Electrophoretic mobility shift assays (EMSA)

Nuclear proteins were extracted from HEK-293T cells using NE-PER nuclear and cytoplasmic extraction reagents (Pierce, IL, USA). Duplex oligonucleotide probes representing the -1052 C or T alleles of rs10497655 (sequences listed in Table S1) were labeled with biotin. The assays were performed using a LightShift Chemiluminescent EMSA kit (Thermo Scientific, MA, USA) according to the manufacturer’s protocols.

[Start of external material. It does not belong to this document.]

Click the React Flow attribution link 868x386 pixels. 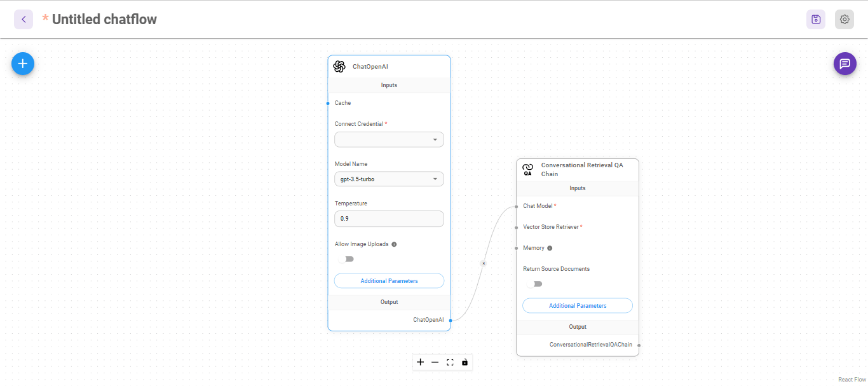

Briefly, 50 fmols of biotin-labeled duplex oligonucleotides bearing either the -1052 C or the T allele of rs10497655 were incubated with 5 μg of nuclear extracts for 20 min in 10 × binding buffer supplemented with 1 µg/µl poly (dI·dC), 50% glycerol and 1% NP-40. Unlabeled probes at 5- or 50-fold molar excesses, as indicated, were added to the reaction for competition. The reaction mixture was then electrophoresed on a native 6% polyacrylamide gel and transferred to a positive nylon membrane. The detection of biotin-labeled DNA was performed using stabilized streptavidin-horseradish peroxidase conjugate nd the membrane was exposed to X-ray film. Each experiment was repeated three times.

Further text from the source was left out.